It’s that time of year again when all keen gardeners and allotment plot holders with a greenhouse get quite excited about this year’s challenge of growing better tomatoes than last year.
Tomatoes take priority from most other crops under glass as the reward of fresh produce over the summer season makes the effort very worthwhile.
Good varieties to grow
Every year new varieties appear so we all like to try something new, but still stick to some of our tried and tested successful varieties.
In my Dundee greenhouse my hard to beat main crop remains Alicante though others swear by Shirley, and my best red cherry type is Sweet Million, and Sungold my best yellow cherry.
This year I have added Yellow Delight to my yellow cherry types and Red Cherry to compete with Sweet Million.
I don’t usually go for the plum or beefsteak tomatoes but this year I will try out Marmande, a large fruited beefsteak type with few seeds.
However seed catalogues list a huge range of varieties so every year you can try out a couple of new ones to put to the test.
For those lacking a greenhouse it is worth trying a bush tomato such as Tumbler, Montello, Peardrops, Hundreds and Thousands or Tumbling Tom in pots plunged into growbags (two to a bag) or in a hanging basket.
Up north it may be best to select a sheltered south facing wall to give them some warmth and protect them from cold fierce winds.
Sow seed in early March in shallow seed trays then about three weeks later they should be ready to prick out into small pots.
Grow these for another couple of weeks then transplant into bigger pots.
Wait till the first flower on the first truss has opened as a guide to when to plant into their final positions.
They can be grown in large pots, grow bags or border soil in a greenhouse or outdoors if sheltered and against a south facing warm wall.
If using the border soil in a greenhouse there is a chance of getting bacterial wilt disease after a few years.
However you can dig out the infected soil, sterilise the border and replace it with fresh soil.
This is very hard work, but a great exercise and growing tomatoes in soil results in a full flavoured crop that is hard to beat when picked and consumed fresh off the vine.
Bush and trailing varieties are left to grow naturally, but the rest are grown as upright cordons supported on canes or strong string tied at roof height to a strong support as there is a lot of weight once they all get into full cropping.
Remove all side shoots carefully as they grow and give the cordons a daily wee shake to assist self pollination.
Keep water off the foliage and give plenty ventilation to keep fungal diseases at bay.

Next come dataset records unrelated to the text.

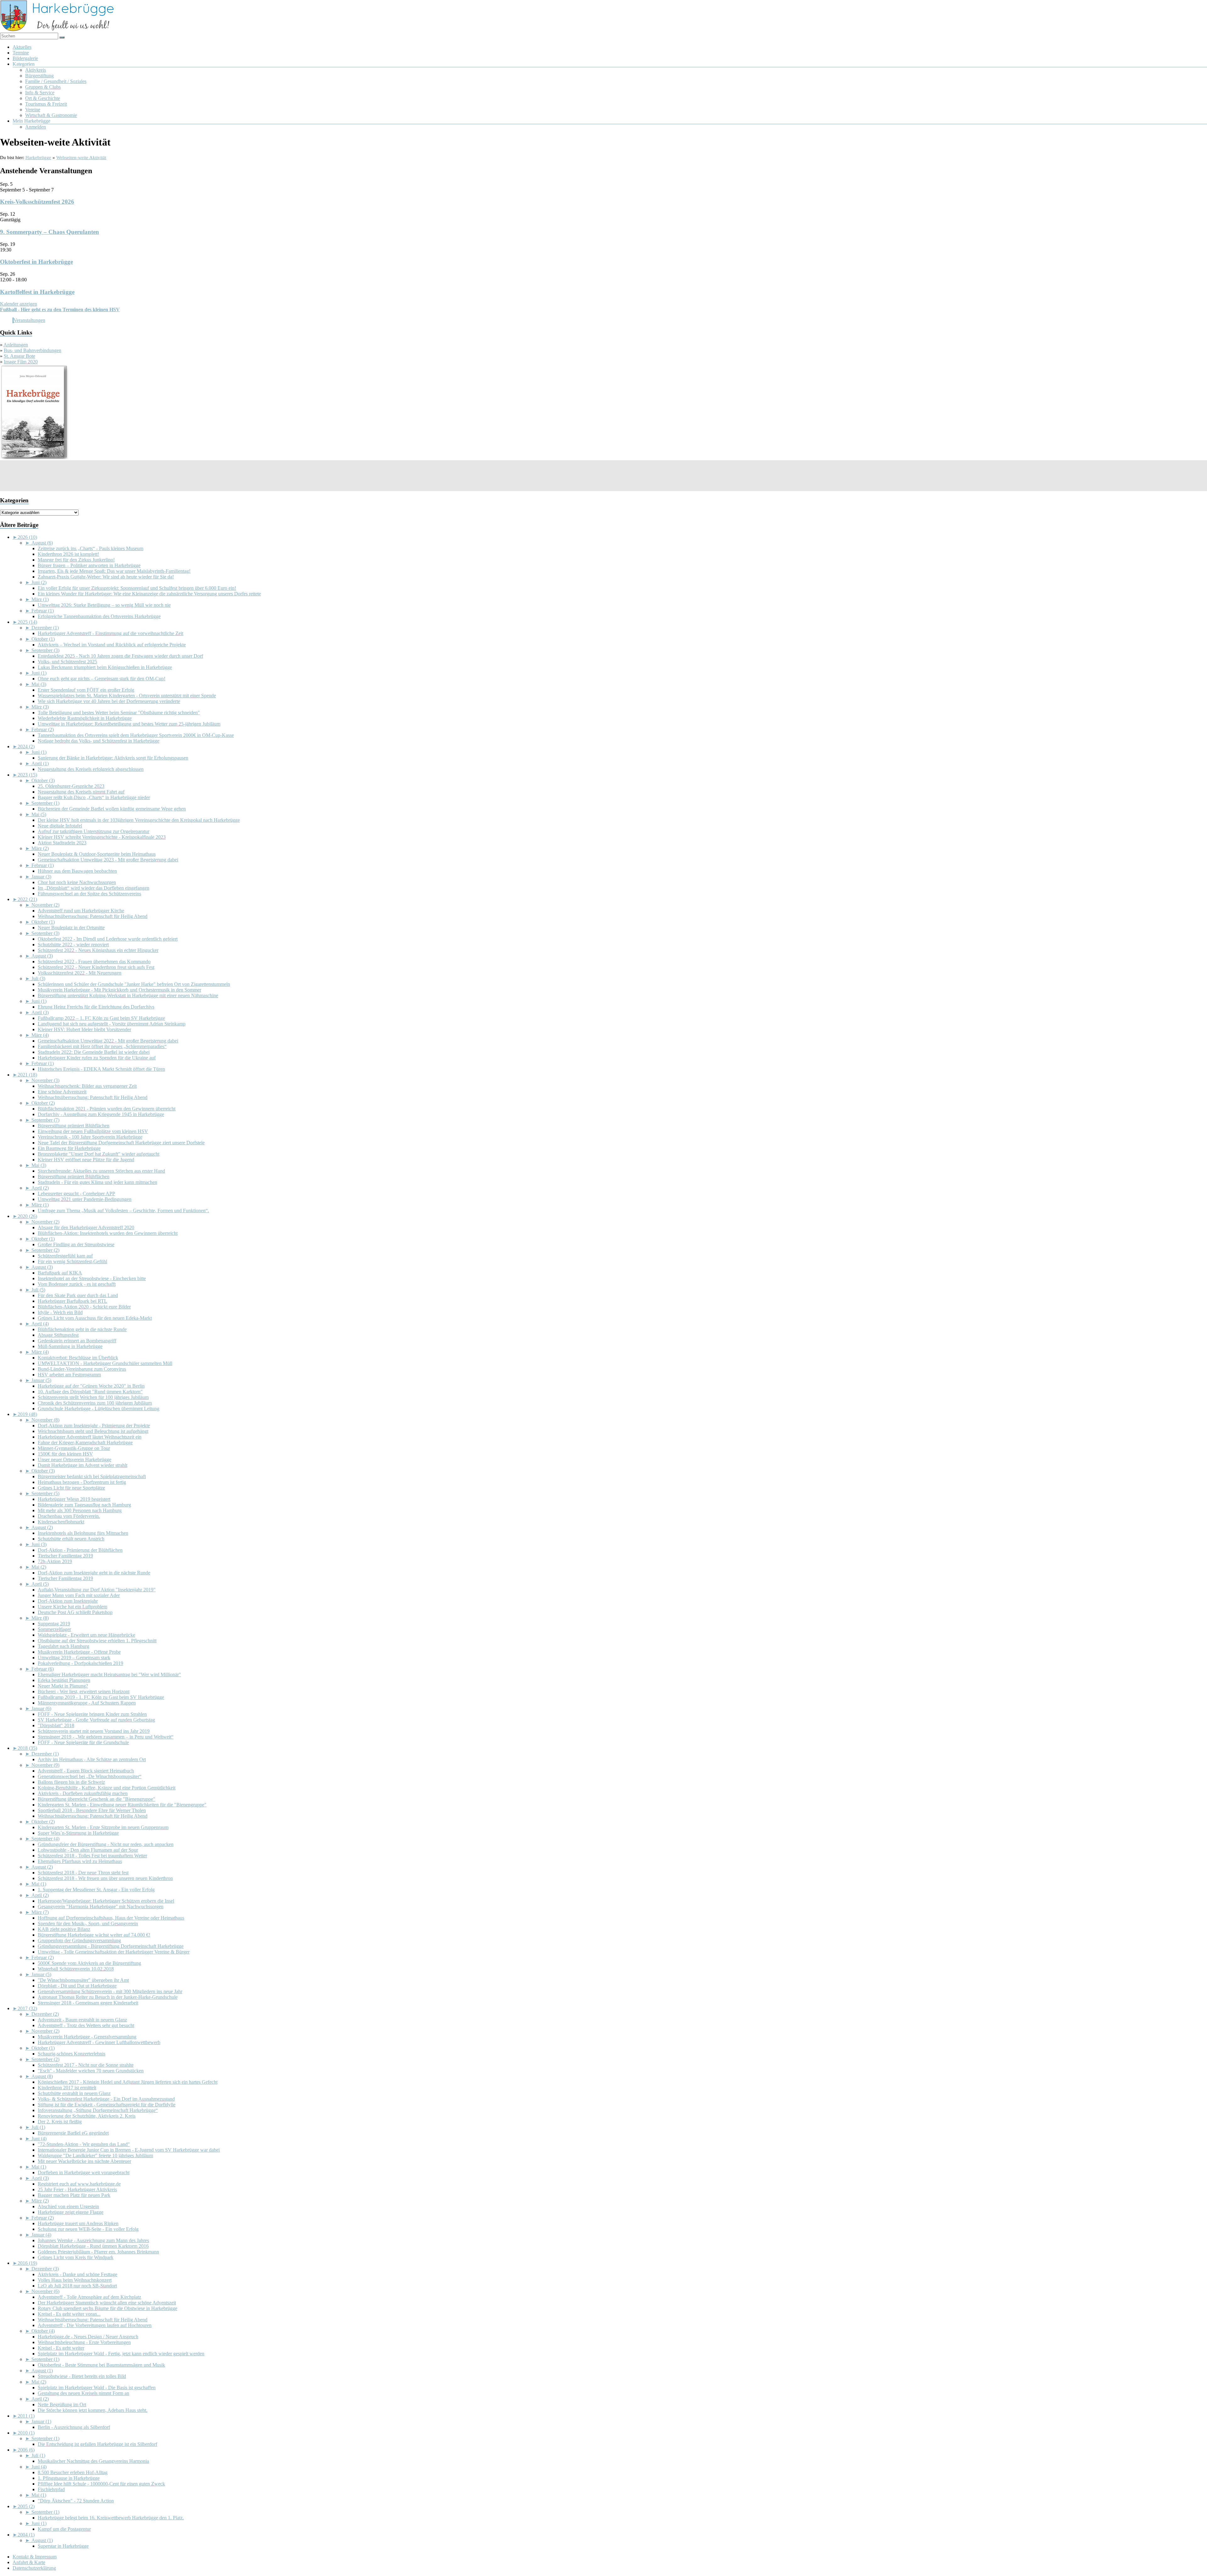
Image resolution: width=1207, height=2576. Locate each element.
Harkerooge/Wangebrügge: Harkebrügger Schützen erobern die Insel (106, 1901)
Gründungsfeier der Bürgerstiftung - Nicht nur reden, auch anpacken (106, 1844)
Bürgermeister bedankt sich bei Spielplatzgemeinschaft (92, 1476)
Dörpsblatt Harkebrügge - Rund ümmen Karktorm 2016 (93, 2246)
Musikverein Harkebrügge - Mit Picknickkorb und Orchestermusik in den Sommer (119, 989)
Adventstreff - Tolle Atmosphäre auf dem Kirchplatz (89, 2297)
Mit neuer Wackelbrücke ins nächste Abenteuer (84, 2161)
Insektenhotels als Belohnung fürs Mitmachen (83, 1533)
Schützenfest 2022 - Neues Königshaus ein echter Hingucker (98, 950)
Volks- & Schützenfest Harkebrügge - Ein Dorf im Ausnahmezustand (106, 2099)
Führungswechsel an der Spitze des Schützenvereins (89, 893)
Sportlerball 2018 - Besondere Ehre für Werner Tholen (92, 1810)
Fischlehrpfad (51, 2489)
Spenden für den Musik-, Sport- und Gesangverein (88, 1923)
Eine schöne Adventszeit (62, 1091)
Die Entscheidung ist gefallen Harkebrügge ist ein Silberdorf (97, 2444)
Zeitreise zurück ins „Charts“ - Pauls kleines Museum (90, 548)
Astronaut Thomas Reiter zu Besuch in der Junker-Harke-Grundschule (108, 1997)
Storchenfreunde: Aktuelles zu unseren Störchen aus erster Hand (101, 1171)
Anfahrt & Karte (29, 2562)
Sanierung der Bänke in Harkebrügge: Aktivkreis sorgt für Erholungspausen (113, 757)
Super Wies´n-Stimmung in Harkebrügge (78, 1833)
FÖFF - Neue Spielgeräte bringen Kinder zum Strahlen (92, 1714)
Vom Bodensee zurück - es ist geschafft (77, 1284)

Start feeding with tomato fertiliser as the first truss fruits begin to swell and continue weekly.
Keep the plants well watered to prevent blossom end rot due to calcium deficiency as this mineral needs moisture to carry into all parts of the plant.
Cropping and use
Allow the fruit to ripen up fully before picking to gain the maximum flavour.
Fresh tomatoes fully ripe in a summer salad are just heavenly and the red and yellow cherry tomatoes sitting in a bowl on the table are hard to resist when walking by.

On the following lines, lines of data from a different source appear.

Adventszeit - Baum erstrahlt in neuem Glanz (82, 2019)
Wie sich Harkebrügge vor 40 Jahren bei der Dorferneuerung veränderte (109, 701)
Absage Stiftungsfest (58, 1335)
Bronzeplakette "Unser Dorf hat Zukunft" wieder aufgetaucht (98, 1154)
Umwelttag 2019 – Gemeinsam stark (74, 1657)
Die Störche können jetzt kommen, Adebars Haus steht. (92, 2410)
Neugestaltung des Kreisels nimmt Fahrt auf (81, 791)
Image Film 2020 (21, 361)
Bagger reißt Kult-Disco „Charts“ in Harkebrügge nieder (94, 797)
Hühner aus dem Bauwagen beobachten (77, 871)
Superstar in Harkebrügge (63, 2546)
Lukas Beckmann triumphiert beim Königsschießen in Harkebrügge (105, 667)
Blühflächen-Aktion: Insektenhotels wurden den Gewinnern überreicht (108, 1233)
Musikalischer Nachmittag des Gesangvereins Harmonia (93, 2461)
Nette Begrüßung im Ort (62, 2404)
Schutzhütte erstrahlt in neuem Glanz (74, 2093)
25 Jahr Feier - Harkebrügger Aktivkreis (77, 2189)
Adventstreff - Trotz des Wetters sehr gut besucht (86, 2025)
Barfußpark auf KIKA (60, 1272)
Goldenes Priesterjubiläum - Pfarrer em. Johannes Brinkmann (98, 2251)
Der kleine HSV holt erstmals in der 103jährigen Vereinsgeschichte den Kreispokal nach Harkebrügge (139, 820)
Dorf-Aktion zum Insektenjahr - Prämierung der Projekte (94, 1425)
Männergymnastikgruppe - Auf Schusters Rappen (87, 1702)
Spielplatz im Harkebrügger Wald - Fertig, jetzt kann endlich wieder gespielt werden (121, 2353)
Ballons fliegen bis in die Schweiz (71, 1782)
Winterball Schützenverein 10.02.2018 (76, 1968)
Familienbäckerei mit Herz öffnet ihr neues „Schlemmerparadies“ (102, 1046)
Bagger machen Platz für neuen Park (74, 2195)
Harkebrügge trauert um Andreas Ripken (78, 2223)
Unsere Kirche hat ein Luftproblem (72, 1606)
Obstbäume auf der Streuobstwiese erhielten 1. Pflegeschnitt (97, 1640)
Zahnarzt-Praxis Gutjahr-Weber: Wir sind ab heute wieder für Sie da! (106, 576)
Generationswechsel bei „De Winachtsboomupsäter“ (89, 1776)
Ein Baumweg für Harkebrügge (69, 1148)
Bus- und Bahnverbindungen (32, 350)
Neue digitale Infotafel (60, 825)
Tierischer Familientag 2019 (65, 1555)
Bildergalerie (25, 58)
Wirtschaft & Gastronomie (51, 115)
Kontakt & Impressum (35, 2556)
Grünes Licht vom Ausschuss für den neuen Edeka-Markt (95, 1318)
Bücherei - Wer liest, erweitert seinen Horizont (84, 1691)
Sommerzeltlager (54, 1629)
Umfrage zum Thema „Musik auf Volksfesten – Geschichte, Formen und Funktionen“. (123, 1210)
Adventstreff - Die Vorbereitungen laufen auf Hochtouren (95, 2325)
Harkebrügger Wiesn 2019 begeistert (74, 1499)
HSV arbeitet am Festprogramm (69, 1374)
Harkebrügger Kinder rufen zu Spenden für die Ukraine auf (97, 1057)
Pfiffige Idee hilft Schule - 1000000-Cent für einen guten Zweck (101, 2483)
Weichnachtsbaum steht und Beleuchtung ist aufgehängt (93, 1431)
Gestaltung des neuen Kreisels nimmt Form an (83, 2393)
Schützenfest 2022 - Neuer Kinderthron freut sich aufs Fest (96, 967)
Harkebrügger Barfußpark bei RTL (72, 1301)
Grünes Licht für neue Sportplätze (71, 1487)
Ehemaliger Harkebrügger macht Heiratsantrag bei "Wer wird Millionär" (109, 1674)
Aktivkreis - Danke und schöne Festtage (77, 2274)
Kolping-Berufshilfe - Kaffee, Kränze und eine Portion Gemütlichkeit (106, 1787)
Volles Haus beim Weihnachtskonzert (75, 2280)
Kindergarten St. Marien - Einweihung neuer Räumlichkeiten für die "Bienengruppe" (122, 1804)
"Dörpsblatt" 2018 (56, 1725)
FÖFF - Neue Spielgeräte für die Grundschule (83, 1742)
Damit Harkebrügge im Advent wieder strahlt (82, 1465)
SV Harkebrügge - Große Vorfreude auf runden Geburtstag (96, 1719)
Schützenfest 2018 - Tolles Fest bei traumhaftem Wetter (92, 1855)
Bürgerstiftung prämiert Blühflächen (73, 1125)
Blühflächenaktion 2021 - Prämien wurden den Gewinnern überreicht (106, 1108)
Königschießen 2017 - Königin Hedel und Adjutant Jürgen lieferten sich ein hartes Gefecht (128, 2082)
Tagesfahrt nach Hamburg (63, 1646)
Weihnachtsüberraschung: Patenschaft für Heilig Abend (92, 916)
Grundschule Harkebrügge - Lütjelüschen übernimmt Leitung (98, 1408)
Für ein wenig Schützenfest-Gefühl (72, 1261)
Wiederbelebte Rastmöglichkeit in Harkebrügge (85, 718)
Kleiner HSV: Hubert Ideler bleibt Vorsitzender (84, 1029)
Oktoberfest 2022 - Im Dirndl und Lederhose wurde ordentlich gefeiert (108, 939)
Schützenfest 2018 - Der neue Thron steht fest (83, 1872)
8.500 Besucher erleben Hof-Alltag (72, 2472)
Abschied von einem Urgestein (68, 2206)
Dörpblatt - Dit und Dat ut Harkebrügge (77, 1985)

Even when crops are at their peak in mid season there is always a use for some tomatoes.
A bacon, egg and mushroom fry up needs some tomatoes, then pasta is enhanced by adding tomatoes and they are almost essential on a pizza.
As the cropping glut continues surplus can be skinned for a delicious tomato soup.
After this surplus can be frozen without any preparation to be used as required till the following years crops arrive.
Wee jobs to do this week
The first week in May is my traditional time to sow courgettes and pumpkins in the greenhouse.
I sow them in shallow wide pots then after germination, prick them out individually into small pots.
They will get potted up again after a couple of weeks as they grow fast and should be ready to plant out early in June when all danger of a late frost is passed.